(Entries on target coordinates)

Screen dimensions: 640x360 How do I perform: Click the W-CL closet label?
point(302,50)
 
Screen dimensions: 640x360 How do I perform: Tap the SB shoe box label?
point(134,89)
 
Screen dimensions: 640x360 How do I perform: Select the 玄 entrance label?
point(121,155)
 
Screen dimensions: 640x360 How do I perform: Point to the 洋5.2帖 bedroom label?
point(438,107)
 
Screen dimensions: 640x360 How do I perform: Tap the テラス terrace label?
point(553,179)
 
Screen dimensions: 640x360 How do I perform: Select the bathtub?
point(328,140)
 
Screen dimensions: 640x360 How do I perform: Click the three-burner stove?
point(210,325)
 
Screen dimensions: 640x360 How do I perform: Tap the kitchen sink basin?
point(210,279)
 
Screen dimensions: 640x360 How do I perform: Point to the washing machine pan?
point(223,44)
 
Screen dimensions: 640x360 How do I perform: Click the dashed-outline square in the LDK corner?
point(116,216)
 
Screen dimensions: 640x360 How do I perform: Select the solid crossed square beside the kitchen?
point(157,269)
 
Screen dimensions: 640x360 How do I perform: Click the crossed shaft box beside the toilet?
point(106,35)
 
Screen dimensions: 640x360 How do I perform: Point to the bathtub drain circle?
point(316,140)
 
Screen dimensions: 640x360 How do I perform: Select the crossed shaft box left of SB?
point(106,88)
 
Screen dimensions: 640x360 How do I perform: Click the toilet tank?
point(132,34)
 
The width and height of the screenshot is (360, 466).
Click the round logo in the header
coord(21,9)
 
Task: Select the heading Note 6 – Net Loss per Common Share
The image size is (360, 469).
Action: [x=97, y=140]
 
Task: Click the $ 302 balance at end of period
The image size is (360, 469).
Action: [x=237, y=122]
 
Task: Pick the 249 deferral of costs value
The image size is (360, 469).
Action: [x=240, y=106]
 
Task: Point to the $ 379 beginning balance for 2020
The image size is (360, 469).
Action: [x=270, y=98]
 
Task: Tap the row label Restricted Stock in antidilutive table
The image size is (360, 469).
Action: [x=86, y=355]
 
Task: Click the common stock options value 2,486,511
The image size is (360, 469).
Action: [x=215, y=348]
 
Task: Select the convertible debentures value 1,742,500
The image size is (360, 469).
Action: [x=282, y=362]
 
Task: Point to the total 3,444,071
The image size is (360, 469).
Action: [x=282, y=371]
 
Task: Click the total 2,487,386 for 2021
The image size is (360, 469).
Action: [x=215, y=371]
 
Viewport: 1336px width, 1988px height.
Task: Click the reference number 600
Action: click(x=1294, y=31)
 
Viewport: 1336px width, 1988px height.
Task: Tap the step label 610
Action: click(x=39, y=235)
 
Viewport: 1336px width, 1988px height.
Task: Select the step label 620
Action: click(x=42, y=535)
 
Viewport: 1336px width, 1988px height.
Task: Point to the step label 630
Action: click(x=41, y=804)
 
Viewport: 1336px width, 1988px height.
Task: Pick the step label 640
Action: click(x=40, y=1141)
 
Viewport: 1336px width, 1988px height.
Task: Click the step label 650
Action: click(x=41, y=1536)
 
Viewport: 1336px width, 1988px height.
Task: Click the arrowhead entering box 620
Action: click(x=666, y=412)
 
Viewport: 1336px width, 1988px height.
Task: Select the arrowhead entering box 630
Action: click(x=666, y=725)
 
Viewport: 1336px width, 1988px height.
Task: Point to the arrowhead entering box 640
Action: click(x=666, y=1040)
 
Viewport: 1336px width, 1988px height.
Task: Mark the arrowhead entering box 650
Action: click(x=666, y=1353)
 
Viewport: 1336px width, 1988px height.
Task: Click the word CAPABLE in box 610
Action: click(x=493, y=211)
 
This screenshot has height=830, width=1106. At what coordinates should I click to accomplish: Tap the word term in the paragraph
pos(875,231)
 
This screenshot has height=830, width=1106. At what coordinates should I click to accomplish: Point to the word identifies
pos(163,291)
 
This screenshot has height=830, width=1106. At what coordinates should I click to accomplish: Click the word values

EXERCISE TASK
Give every line of the items above as a JSON list of strings, one string per line, with blank lines left out.

SOLUTION TO THIS TASK
[
  "Screen dimensions: 640x360 How do I perform: Click the W-CL closet label?",
  "point(302,50)",
  "Screen dimensions: 640x360 How do I perform: Tap the SB shoe box label?",
  "point(134,89)",
  "Screen dimensions: 640x360 How do I perform: Select the 玄 entrance label?",
  "point(121,155)",
  "Screen dimensions: 640x360 How do I perform: Point to the 洋5.2帖 bedroom label?",
  "point(438,107)",
  "Screen dimensions: 640x360 How do I perform: Tap the テラス terrace label?",
  "point(553,179)",
  "Screen dimensions: 640x360 How do I perform: Select the bathtub?",
  "point(328,140)",
  "Screen dimensions: 640x360 How do I perform: Click the three-burner stove?",
  "point(210,325)",
  "Screen dimensions: 640x360 How do I perform: Tap the kitchen sink basin?",
  "point(210,279)",
  "Screen dimensions: 640x360 How do I perform: Point to the washing machine pan?",
  "point(223,44)",
  "Screen dimensions: 640x360 How do I perform: Click the dashed-outline square in the LDK corner?",
  "point(116,216)",
  "Screen dimensions: 640x360 How do I perform: Select the solid crossed square beside the kitchen?",
  "point(157,269)",
  "Screen dimensions: 640x360 How do I perform: Click the crossed shaft box beside the toilet?",
  "point(106,35)",
  "Screen dimensions: 640x360 How do I perform: Point to the bathtub drain circle?",
  "point(316,140)",
  "Screen dimensions: 640x360 How do I perform: Select the crossed shaft box left of SB?",
  "point(106,88)",
  "Screen dimensions: 640x360 How do I perform: Click the toilet tank?",
  "point(132,34)",
  "The width and height of the screenshot is (360, 466).",
  "Click the round logo in the header",
  "coord(21,9)",
  "Task: Select the heading Note 6 – Net Loss per Common Share",
  "The image size is (360, 469).",
  "Action: [x=97, y=140]",
  "Task: Click the $ 302 balance at end of period",
  "The image size is (360, 469).",
  "Action: [x=237, y=122]",
  "Task: Pick the 249 deferral of costs value",
  "The image size is (360, 469).",
  "Action: [x=240, y=106]",
  "Task: Point to the $ 379 beginning balance for 2020",
  "The image size is (360, 469).",
  "Action: [x=270, y=98]",
  "Task: Tap the row label Restricted Stock in antidilutive table",
  "The image size is (360, 469).",
  "Action: [x=86, y=355]",
  "Task: Click the common stock options value 2,486,511",
  "The image size is (360, 469).",
  "Action: [x=215, y=348]",
  "Task: Select the convertible debentures value 1,742,500",
  "The image size is (360, 469).",
  "Action: [x=282, y=362]",
  "Task: Point to the total 3,444,071",
  "The image size is (360, 469).",
  "Action: [x=282, y=371]",
  "Task: Click the total 2,487,386 for 2021",
  "The image size is (360, 469).",
  "Action: [x=215, y=371]",
  "Viewport: 1336px width, 1988px height.",
  "Task: Click the reference number 600",
  "Action: click(x=1294, y=31)",
  "Viewport: 1336px width, 1988px height.",
  "Task: Tap the step label 610",
  "Action: click(x=39, y=235)",
  "Viewport: 1336px width, 1988px height.",
  "Task: Select the step label 620",
  "Action: click(x=42, y=535)",
  "Viewport: 1336px width, 1988px height.",
  "Task: Point to the step label 630",
  "Action: click(x=41, y=804)",
  "Viewport: 1336px width, 1988px height.",
  "Task: Pick the step label 640",
  "Action: click(x=40, y=1141)",
  "Viewport: 1336px width, 1988px height.",
  "Task: Click the step label 650",
  "Action: click(x=41, y=1536)",
  "Viewport: 1336px width, 1988px height.",
  "Task: Click the arrowhead entering box 620",
  "Action: click(x=666, y=412)",
  "Viewport: 1336px width, 1988px height.",
  "Task: Select the arrowhead entering box 630",
  "Action: click(x=666, y=725)",
  "Viewport: 1336px width, 1988px height.",
  "Task: Point to the arrowhead entering box 640",
  "Action: click(x=666, y=1040)",
  "Viewport: 1336px width, 1988px height.",
  "Task: Mark the arrowhead entering box 650",
  "Action: click(x=666, y=1353)",
  "Viewport: 1336px width, 1988px height.",
  "Task: Click the word CAPABLE in box 610",
  "Action: click(x=493, y=211)",
  "This screenshot has height=830, width=1106. At what coordinates should I click to accomplish: Tap the word term in the paragraph",
  "pos(875,231)",
  "This screenshot has height=830, width=1106. At what coordinates should I click to accomplish: Point to the word identifies",
  "pos(163,291)",
  "This screenshot has height=830, width=1106. At what coordinates should I click to accomplish: Click the word values"
]